_Saved entries_
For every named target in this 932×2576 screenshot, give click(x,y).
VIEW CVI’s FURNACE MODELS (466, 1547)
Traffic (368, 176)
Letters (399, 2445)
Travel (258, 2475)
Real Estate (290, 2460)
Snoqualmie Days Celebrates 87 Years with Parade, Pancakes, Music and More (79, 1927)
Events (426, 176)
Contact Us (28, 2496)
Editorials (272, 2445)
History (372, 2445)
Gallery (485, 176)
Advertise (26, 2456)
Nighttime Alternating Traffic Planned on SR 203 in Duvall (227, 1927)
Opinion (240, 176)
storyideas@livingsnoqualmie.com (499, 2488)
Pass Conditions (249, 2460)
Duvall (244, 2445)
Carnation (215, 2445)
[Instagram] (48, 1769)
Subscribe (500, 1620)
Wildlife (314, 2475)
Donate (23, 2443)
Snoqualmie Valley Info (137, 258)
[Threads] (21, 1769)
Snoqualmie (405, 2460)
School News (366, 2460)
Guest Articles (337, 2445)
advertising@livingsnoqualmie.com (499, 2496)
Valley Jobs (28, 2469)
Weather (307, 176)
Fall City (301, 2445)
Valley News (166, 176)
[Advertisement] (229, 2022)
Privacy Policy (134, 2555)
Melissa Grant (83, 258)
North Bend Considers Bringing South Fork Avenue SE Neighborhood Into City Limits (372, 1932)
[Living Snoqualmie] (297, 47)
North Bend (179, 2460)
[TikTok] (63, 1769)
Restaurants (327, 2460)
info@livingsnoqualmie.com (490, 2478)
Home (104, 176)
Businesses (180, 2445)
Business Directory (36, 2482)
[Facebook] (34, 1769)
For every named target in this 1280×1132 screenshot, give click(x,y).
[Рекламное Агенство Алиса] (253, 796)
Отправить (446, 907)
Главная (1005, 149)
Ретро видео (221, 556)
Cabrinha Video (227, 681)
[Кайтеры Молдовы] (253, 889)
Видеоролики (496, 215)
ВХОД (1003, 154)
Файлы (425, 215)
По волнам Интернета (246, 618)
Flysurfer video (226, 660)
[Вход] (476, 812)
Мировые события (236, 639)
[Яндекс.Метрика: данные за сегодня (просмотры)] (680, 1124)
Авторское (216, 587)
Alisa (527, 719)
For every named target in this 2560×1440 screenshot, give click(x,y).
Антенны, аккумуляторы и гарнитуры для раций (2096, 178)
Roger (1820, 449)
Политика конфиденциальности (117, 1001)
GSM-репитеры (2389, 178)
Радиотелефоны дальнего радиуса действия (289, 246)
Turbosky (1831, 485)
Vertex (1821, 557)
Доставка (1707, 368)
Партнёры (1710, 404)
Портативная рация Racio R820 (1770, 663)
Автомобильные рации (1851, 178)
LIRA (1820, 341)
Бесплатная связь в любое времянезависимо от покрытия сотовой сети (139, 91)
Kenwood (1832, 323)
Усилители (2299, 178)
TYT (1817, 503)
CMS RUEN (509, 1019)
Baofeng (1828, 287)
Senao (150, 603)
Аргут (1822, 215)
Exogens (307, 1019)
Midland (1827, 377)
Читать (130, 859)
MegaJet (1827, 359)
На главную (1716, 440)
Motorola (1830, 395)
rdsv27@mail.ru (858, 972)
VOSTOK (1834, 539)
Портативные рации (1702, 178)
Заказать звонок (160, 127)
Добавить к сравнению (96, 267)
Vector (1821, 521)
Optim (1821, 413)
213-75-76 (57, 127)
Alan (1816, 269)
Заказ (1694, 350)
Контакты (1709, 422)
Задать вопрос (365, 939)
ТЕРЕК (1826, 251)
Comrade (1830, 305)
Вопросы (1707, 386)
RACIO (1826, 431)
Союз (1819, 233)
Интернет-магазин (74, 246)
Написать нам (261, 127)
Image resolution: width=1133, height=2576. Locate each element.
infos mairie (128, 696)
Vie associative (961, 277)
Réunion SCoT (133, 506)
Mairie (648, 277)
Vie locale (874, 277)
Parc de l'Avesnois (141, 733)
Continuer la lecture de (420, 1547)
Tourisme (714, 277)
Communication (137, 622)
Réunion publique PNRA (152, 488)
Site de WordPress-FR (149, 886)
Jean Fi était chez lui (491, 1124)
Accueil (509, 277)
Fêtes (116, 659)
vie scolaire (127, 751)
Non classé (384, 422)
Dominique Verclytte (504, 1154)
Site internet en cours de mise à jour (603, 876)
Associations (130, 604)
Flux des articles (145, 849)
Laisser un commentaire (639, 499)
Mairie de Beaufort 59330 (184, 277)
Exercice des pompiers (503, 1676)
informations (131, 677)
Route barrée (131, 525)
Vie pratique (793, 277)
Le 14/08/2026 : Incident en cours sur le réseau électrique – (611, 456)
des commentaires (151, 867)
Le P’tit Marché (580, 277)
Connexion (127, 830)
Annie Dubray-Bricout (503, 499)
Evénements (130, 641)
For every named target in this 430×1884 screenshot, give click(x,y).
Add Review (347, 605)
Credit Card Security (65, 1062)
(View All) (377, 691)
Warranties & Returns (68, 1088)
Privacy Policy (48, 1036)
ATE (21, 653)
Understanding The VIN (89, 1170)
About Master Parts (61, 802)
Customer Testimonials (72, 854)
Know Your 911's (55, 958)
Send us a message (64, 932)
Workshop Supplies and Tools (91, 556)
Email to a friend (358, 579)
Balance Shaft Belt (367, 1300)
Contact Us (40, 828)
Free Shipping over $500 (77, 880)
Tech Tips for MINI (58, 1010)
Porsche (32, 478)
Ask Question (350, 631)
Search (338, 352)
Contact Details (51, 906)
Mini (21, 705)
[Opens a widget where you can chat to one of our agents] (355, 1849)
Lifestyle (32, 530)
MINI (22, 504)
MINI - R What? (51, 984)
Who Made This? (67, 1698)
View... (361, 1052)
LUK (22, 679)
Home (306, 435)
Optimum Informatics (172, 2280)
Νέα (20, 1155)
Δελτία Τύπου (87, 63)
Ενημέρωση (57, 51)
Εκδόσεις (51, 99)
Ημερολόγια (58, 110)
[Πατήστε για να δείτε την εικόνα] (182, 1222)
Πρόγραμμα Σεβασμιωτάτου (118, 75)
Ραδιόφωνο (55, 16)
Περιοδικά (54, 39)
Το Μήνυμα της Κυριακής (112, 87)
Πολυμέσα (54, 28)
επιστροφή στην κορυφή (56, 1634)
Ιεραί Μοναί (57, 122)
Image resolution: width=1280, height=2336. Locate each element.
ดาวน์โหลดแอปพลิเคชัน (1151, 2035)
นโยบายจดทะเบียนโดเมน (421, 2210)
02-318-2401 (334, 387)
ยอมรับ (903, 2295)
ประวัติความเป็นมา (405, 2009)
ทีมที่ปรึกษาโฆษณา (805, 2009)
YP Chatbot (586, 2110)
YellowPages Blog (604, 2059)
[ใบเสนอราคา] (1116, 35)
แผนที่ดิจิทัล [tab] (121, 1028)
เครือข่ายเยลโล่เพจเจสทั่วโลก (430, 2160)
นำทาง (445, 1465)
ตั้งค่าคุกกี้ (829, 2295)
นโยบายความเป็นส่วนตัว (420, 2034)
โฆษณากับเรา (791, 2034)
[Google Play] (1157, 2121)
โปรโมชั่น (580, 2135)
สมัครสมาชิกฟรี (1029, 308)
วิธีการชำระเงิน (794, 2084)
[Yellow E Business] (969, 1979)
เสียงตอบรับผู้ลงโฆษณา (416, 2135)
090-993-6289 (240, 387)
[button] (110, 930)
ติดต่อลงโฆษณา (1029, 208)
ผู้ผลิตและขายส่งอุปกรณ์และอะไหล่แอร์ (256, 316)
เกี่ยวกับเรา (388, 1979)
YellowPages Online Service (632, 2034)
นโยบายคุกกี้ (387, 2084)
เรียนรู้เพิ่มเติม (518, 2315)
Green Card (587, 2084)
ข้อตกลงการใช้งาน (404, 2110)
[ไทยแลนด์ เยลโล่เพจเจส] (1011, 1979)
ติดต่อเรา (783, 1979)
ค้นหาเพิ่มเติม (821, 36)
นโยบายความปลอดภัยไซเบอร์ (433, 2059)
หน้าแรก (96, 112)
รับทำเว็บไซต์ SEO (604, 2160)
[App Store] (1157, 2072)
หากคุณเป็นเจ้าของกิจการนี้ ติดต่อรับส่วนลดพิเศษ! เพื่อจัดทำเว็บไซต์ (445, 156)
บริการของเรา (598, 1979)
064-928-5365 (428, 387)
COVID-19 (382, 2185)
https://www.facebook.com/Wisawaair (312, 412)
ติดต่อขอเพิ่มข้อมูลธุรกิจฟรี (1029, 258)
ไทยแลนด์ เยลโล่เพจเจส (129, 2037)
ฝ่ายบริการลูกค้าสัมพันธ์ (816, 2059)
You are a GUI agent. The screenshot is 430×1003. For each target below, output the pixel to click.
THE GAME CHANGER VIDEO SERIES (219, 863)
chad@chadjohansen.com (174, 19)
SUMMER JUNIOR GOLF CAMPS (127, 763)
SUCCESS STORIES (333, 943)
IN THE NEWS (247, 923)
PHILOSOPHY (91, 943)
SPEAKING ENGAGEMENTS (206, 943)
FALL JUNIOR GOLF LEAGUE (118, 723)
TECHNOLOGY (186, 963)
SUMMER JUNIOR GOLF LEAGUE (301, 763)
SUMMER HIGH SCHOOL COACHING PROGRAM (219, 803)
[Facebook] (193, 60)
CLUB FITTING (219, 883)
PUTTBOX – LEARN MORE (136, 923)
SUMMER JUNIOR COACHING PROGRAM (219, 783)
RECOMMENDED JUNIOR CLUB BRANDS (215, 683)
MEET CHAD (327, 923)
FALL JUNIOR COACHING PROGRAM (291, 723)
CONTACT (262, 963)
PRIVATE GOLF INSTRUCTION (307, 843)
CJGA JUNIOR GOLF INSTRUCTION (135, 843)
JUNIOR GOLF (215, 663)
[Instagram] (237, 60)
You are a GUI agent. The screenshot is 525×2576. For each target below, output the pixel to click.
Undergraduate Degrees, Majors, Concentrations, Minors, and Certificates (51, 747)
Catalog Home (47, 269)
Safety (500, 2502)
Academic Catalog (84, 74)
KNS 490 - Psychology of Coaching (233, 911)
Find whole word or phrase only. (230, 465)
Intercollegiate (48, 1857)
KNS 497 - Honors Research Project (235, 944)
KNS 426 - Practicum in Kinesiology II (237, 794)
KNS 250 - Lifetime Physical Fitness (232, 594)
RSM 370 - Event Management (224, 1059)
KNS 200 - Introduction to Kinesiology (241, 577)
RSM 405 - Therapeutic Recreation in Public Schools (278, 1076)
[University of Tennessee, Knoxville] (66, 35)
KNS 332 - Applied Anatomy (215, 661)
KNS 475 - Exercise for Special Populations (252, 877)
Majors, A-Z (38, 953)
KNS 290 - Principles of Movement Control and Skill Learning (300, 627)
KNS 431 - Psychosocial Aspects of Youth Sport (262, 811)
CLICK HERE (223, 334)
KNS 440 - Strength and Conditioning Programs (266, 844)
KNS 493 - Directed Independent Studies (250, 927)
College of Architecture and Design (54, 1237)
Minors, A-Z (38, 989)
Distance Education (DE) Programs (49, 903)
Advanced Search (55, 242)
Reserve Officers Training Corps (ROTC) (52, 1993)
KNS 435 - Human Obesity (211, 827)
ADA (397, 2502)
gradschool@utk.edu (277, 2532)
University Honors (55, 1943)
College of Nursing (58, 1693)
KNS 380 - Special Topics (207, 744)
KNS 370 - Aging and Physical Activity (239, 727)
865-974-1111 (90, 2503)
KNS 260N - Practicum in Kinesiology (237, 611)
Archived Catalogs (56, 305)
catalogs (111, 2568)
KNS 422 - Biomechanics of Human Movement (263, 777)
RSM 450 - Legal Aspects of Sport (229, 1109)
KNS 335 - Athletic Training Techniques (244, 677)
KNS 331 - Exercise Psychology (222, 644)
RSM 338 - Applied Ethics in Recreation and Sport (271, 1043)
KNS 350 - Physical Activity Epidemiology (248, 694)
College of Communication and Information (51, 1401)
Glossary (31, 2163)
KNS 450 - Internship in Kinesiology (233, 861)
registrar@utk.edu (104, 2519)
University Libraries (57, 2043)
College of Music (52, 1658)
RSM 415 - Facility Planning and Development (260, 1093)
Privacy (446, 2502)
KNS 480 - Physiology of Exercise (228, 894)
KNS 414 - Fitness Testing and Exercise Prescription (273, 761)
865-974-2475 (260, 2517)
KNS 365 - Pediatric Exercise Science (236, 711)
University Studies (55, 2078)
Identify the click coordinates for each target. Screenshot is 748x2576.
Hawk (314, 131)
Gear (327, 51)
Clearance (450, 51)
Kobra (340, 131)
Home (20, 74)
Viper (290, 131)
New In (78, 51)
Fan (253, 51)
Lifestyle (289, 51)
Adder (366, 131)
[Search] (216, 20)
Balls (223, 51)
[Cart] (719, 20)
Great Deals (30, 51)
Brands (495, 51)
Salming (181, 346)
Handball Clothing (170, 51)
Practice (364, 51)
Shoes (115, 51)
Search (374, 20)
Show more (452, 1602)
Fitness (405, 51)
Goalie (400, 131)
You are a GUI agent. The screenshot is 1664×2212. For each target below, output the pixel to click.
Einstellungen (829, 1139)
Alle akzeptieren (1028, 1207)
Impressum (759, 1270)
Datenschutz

_The task_
The answer must be exactly the lines from the one containing "registrar@utk.edu (104, 2519)" through the final line of the data, both ends included, and nothing else.

_Solution for this task_
registrar@utk.edu (104, 2519)
University Libraries (57, 2043)
College of Music (52, 1658)
RSM 415 - Facility Planning and Development (260, 1093)
Privacy (446, 2502)
KNS 480 - Physiology of Exercise (228, 894)
KNS 414 - Fitness Testing and Exercise Prescription (273, 761)
865-974-2475 (260, 2517)
KNS 365 - Pediatric Exercise Science (236, 711)
University Studies (55, 2078)
Identify the click coordinates for each target. Screenshot is 748x2576.
Hawk (314, 131)
Gear (327, 51)
Clearance (450, 51)
Kobra (340, 131)
Home (20, 74)
Viper (290, 131)
New In (78, 51)
Fan (253, 51)
Lifestyle (289, 51)
Adder (366, 131)
[Search] (216, 20)
Balls (223, 51)
[Cart] (719, 20)
Great Deals (30, 51)
Brands (495, 51)
Salming (181, 346)
Handball Clothing (170, 51)
Practice (364, 51)
Shoes (115, 51)
Search (374, 20)
Show more (452, 1602)
Fitness (405, 51)
Goalie (400, 131)
You are a GUI agent. The screenshot is 1664×2212. For each target below, output the pixel to click.
Einstellungen (829, 1139)
Alle akzeptieren (1028, 1207)
Impressum (759, 1270)
Datenschutz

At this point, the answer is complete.